I’ve said it before, and I’ll keep saying it: I’ve hired people with stacked credentials who fell apart the second they had to handle a no-show housekeeper and a lobby full of check-ins. And I’ve promoted hourly team members who led with grit, heart, and discipline, because they understood what it meant to show up for a team and not just a title.

It’s not about who’s the most polished, it’s about who’s aligned. Aligned with your values. Aligned with the work ethic and attitude your business needs. You can teach someone how to write a forecast. It’s a lot harder to teach ownership.

Traits That Matter (More Than People Think)

Coachability. I’ll take the person who says “I hadn’t thought of that, thank you” over the one who pretends to already know everything, every single time. Ego kills progress. Humility fuels growth.

Follow-through. It’s easy to talk big in meetings. I want to see who actually follows up with the night auditor, solves the issue they brought up, and circles back. Words are cheap. The exhibition is gold.

Situational awareness. I once had a manager who could sense when tension was building in the break room and handled it before it turned into a blowout. That’s leadership. It’s not about fixing things after the fact, it’s reading the room, responding in real time, and showing your team you’re present.

The ability to disagree respectfully. A great management team doesn’t agree on everything. If they do, someone’s playing it too safe. You want people who’ll challenge you, who’ll see around your blind spots. The key? They do it without turning it into a turf war.

Promote From Within, But with Intention

Promoting from within is powerful. It shows your team there’s a path forward. But here’s where people get it wrong: promoting someone before they’re ready and calling it “development.” That’s not a favor. It’s sabotage.

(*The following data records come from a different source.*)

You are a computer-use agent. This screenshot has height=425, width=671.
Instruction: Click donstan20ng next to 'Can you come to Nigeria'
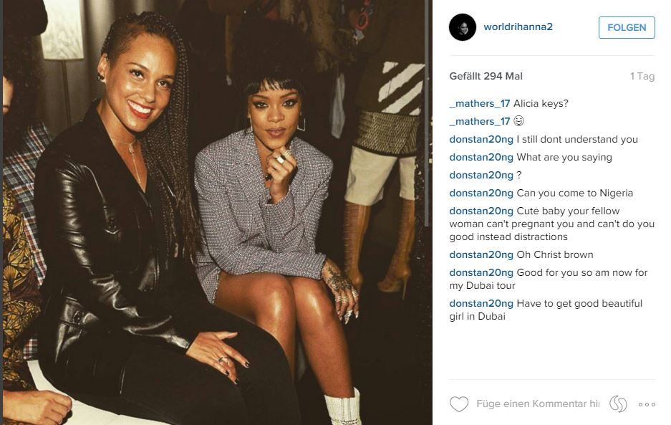coord(481,194)
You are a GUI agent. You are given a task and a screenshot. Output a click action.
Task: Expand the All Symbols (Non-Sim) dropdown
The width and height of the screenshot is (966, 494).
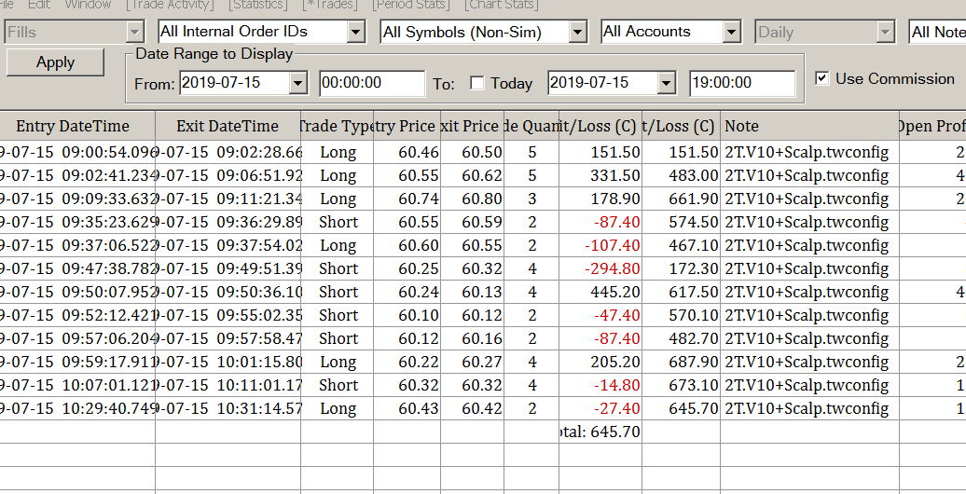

A winning team requires that each person understands not just how to do their job, but how to elevate everyone around them. That only happens when leaders take responsibility for developing replacements before they advance. If you’re not leaving your role stronger than you found it, you're not leading. You’re just passing the buck.

Accountability is Love

I don’t coddle my managers. And I don’t want them coddling their teams either. Accountability is not punishment. It’s how we show respect. It’s how we say, “I believe in you enough to expect more.”

When something goes wrong, I don’t want finger-pointing. I want problem-solving. I want people who say, “We dropped the ball. Here’s how we’re fixing it.” That kind of ownership builds trust fast.

Let Them Lead

The hardest part for some GMs? Letting go. You can’t build a strong team if you’re hovering over every decision or jumping in to play the hero. Let your managers lead. Let them make mistakes. Let them learn the hard way sometimes. Just make sure they know you’ve got their back when they do.

Trust is the oxygen of a winning team. Without it, everything suffocates.

Food for Thought

If you want a management team that wins, you have to stop looking for perfection and start looking for potential. Then nurture the hell out of it.

And remember leadership is a behavior, not a job title. Hire and promote accordingly.